[Task to complete]
Each record is to be repeated exactly as it stands below.

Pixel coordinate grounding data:

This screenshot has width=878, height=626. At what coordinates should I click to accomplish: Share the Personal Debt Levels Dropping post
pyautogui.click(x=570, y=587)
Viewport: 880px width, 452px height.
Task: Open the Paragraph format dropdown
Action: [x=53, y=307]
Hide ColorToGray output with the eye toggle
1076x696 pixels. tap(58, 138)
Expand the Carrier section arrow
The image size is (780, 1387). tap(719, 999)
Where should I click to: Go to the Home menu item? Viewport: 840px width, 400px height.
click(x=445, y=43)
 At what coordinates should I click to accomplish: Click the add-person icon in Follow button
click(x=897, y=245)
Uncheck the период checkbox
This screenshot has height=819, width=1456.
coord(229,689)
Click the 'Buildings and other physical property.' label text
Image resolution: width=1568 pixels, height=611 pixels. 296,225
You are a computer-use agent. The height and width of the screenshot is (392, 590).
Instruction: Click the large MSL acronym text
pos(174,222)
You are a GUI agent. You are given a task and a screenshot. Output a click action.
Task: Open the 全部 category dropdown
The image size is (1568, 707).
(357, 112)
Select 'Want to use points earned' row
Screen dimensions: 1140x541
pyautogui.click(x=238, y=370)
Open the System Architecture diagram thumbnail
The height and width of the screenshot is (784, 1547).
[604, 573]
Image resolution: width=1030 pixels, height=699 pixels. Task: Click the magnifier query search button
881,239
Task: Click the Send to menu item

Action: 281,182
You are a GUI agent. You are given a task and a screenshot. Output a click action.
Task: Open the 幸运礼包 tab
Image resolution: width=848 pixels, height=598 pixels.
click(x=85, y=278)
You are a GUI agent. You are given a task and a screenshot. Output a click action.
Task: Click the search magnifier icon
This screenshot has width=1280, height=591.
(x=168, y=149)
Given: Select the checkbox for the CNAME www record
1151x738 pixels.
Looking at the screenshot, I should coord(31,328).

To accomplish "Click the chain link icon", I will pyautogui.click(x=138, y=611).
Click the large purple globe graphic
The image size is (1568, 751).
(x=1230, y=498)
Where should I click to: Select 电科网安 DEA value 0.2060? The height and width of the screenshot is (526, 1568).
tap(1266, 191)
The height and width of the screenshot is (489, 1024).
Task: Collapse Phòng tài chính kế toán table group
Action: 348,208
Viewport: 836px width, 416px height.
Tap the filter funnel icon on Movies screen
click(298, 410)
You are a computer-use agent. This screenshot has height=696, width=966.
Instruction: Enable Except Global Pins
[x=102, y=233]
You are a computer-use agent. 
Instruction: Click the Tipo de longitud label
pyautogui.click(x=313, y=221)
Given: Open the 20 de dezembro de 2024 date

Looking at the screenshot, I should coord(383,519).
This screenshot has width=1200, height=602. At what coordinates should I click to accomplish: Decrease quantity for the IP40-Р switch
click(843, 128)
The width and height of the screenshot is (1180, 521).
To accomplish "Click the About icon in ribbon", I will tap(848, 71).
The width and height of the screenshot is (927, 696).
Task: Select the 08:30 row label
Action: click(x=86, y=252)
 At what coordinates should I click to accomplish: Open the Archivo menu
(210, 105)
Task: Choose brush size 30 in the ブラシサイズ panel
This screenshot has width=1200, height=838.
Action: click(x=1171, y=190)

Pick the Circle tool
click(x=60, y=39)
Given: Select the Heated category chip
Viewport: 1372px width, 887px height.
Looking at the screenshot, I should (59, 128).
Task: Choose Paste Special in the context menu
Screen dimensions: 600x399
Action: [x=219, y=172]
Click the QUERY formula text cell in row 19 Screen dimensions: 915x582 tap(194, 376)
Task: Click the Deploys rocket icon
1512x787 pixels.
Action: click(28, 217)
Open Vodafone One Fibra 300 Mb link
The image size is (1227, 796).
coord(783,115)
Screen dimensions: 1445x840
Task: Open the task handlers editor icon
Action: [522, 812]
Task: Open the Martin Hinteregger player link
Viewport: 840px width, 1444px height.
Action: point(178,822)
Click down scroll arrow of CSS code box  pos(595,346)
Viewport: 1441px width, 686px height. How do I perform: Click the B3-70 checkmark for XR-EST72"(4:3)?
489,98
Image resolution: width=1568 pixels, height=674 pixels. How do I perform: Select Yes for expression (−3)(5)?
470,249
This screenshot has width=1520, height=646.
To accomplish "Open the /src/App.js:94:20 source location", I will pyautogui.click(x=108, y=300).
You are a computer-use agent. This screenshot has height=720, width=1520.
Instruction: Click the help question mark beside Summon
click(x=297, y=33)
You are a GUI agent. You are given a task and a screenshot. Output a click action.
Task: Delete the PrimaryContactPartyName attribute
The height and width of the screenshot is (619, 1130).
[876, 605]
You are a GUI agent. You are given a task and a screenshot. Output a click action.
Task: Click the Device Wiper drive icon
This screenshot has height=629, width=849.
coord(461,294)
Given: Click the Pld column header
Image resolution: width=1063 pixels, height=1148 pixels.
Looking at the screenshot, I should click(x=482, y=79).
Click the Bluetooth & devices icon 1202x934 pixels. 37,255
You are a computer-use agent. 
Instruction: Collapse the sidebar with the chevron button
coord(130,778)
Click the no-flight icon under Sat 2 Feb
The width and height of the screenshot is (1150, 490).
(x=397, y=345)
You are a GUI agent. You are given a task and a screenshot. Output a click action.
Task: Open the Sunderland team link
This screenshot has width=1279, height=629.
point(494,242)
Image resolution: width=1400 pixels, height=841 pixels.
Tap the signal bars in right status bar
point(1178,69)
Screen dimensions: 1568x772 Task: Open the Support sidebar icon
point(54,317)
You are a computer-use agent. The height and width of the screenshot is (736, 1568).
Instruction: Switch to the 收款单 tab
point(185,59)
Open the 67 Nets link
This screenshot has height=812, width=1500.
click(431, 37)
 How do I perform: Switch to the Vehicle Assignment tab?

[Result below]
This screenshot has width=878, height=626. At what coordinates should I click to accomplish: Share the Personal Debt Levels Dropping post
pyautogui.click(x=570, y=587)
Viewport: 880px width, 452px height.
Task: Open the Paragraph format dropdown
Action: [x=53, y=307]
Hide ColorToGray output with the eye toggle
1076x696 pixels. tap(58, 138)
Expand the Carrier section arrow
The image size is (780, 1387). tap(719, 999)
Where should I click to: Go to the Home menu item? Viewport: 840px width, 400px height.
click(x=445, y=43)
 At what coordinates should I click to accomplish: Click the add-person icon in Follow button
click(x=897, y=245)
Uncheck the период checkbox
This screenshot has height=819, width=1456.
coord(229,689)
Click the 'Buildings and other physical property.' label text
Image resolution: width=1568 pixels, height=611 pixels. 296,225
You are a computer-use agent. The height and width of the screenshot is (392, 590).
Instruction: Click the large MSL acronym text
pos(174,222)
You are a GUI agent. You are given a task and a screenshot. Output a click action.
Task: Open the 全部 category dropdown
The image size is (1568, 707).
(357, 112)
Select 'Want to use points earned' row
Screen dimensions: 1140x541
pyautogui.click(x=238, y=370)
Open the System Architecture diagram thumbnail
The height and width of the screenshot is (784, 1547).
[604, 573]
Image resolution: width=1030 pixels, height=699 pixels. Task: Click the magnifier query search button
881,239
Task: Click the Send to menu item

Action: 281,182
You are a GUI agent. You are given a task and a screenshot. Output a click action.
Task: Open the 幸运礼包 tab
Image resolution: width=848 pixels, height=598 pixels.
click(x=85, y=278)
You are a GUI agent. You are given a task and a screenshot. Output a click action.
Task: Click the search magnifier icon
This screenshot has width=1280, height=591.
(x=168, y=149)
Given: Select the checkbox for the CNAME www record
1151x738 pixels.
Looking at the screenshot, I should coord(31,328).

To accomplish "Click the chain link icon", I will pyautogui.click(x=138, y=611).
Click the large purple globe graphic
The image size is (1568, 751).
(x=1230, y=498)
Where should I click to: Select 电科网安 DEA value 0.2060? The height and width of the screenshot is (526, 1568).
tap(1266, 191)
The height and width of the screenshot is (489, 1024).
Task: Collapse Phòng tài chính kế toán table group
Action: 348,208
Viewport: 836px width, 416px height.
Tap the filter funnel icon on Movies screen
click(298, 410)
You are a computer-use agent. This screenshot has height=696, width=966.
Instruction: Enable Except Global Pins
[x=102, y=233]
You are a computer-use agent. 
Instruction: Click the Tipo de longitud label
pyautogui.click(x=313, y=221)
Given: Open the 20 de dezembro de 2024 date

Looking at the screenshot, I should coord(383,519).
This screenshot has width=1200, height=602. At what coordinates should I click to accomplish: Decrease quantity for the IP40-Р switch
click(843, 128)
The width and height of the screenshot is (1180, 521).
To accomplish "Click the About icon in ribbon", I will tap(848, 71).
The width and height of the screenshot is (927, 696).
Task: Select the 08:30 row label
Action: click(x=86, y=252)
 At what coordinates should I click to accomplish: Open the Archivo menu
(210, 105)
Task: Choose brush size 30 in the ブラシサイズ panel
This screenshot has width=1200, height=838.
Action: click(x=1171, y=190)

Pick the Circle tool
click(x=60, y=39)
Given: Select the Heated category chip
Viewport: 1372px width, 887px height.
Looking at the screenshot, I should (59, 128).
Task: Choose Paste Special in the context menu
Screen dimensions: 600x399
Action: [x=219, y=172]
Click the QUERY formula text cell in row 19 Screen dimensions: 915x582 tap(194, 376)
Task: Click the Deploys rocket icon
1512x787 pixels.
Action: click(28, 217)
Open Vodafone One Fibra 300 Mb link
The image size is (1227, 796).
coord(783,115)
Screen dimensions: 1445x840
Task: Open the task handlers editor icon
Action: [522, 812]
Task: Open the Martin Hinteregger player link
Viewport: 840px width, 1444px height.
Action: point(178,822)
Click down scroll arrow of CSS code box  pos(595,346)
Viewport: 1441px width, 686px height. How do I perform: Click the B3-70 checkmark for XR-EST72"(4:3)?
489,98
Image resolution: width=1568 pixels, height=674 pixels. How do I perform: Select Yes for expression (−3)(5)?
470,249
This screenshot has width=1520, height=646.
To accomplish "Open the /src/App.js:94:20 source location", I will pyautogui.click(x=108, y=300).
You are a computer-use agent. This screenshot has height=720, width=1520.
Instruction: Click the help question mark beside Summon
click(x=297, y=33)
You are a GUI agent. You are given a task and a screenshot. Output a click action.
Task: Delete the PrimaryContactPartyName attribute
The height and width of the screenshot is (619, 1130).
[876, 605]
You are a GUI agent. You are given a task and a screenshot. Output a click action.
Task: Click the Device Wiper drive icon
This screenshot has height=629, width=849.
coord(461,294)
Given: Click the Pld column header
Image resolution: width=1063 pixels, height=1148 pixels.
Looking at the screenshot, I should click(x=482, y=79).
Click the Bluetooth & devices icon 1202x934 pixels. 37,255
You are a computer-use agent. 
Instruction: Collapse the sidebar with the chevron button
coord(130,778)
Click the no-flight icon under Sat 2 Feb
The width and height of the screenshot is (1150, 490).
(x=397, y=345)
You are a GUI agent. You are given a task and a screenshot. Output a click action.
Task: Open the Sunderland team link
This screenshot has width=1279, height=629.
point(494,242)
Image resolution: width=1400 pixels, height=841 pixels.
Tap the signal bars in right status bar
point(1178,69)
Screen dimensions: 1568x772 Task: Open the Support sidebar icon
point(54,317)
You are a computer-use agent. The height and width of the screenshot is (736, 1568).
Instruction: Switch to the 收款单 tab
point(185,59)
Open the 67 Nets link
This screenshot has height=812, width=1500.
click(431, 37)
 How do I perform: Switch to the Vehicle Assignment tab?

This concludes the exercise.